I’ve been accused of holding the politics I hold, because I’m rebelling. Look, it’s possible. It’s likely, even. There’s an incongruity, though, between the way we’re socialized to think about rebellion (something a spoiled child does) and what unlearning the stuff we’re programmed to believe really looks like. Unlearning means breaking ties—with people, perhaps, and also, within your own brain. It’s pretty terrifying to go from seeing through a certain lens, which you’ve likely believed has made you safer, to glimpsing how unstable, cruel, and crazy the world actually is, and that the tales we’ve told ourselves cannot protect us.
It’s hard to talk about these things without feeling a certain sense of betrayal, even though everyone I’m about to mention is now dead (my mother died when I was 19, my grandmother when I was 25). It’s been essential, though, for me to sift through these memories and moments and stories, to look them in the face, so I can get a little closer to the life I want to live.
To be unlearned:
1. If someone’s not white, they’re dangerous, poor, and lazy.

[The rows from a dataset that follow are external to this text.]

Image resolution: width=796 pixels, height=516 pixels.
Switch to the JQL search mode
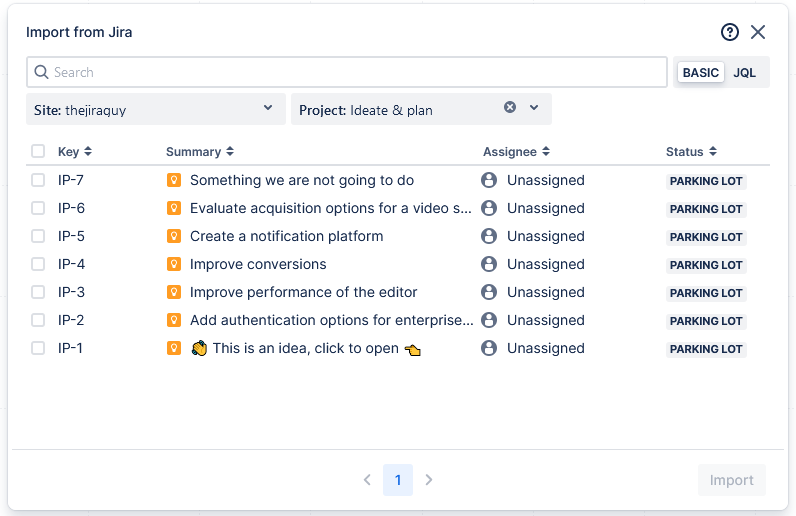click(x=745, y=72)
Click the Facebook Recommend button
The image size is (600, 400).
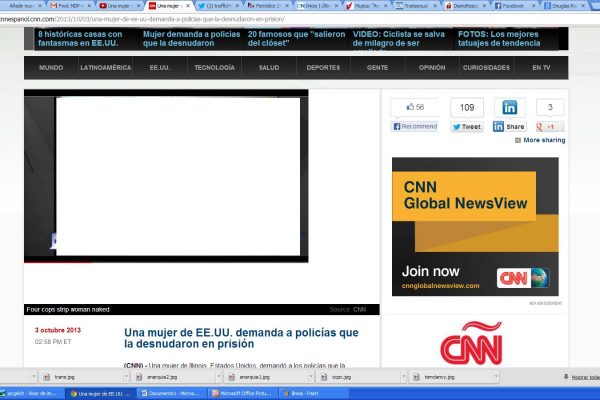click(415, 127)
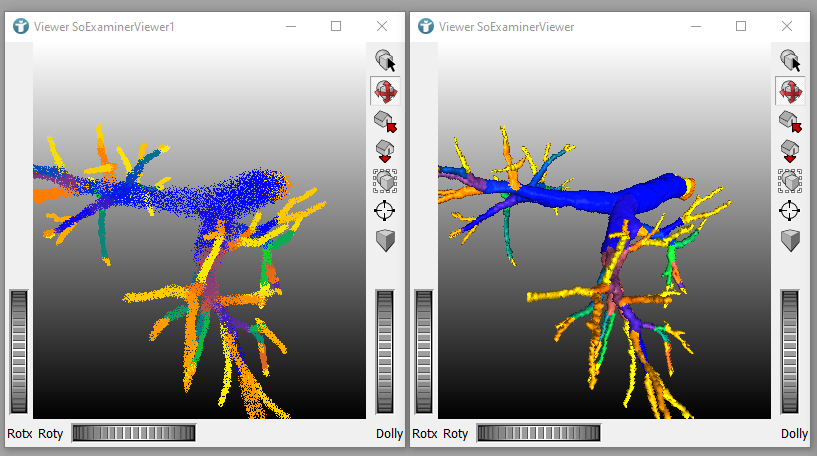Reset to home view in right SoExaminerViewer
Viewport: 817px width, 456px height.
(x=790, y=121)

The house we lived in until I was 17 was located next to an apartment building, which was populated mainly by folks of color. I can never remember having any particular encounters with anyone who lived there, but my mother was completely annoyed by everyone who lived there. She claimed that they were all living on public assistance and, therefore, were lazy and manipulating the system so they would never have to work. It seemed wrong to me, but I could never describe why exactly. My grandmother, who was basically my second parent, went along with this, referring to black people in particular as “shvartzas.” To this day, the moment she referred to Martin Luther King Jr. as a trouble maker, still sticks in my brain like a mouse in a glue trap.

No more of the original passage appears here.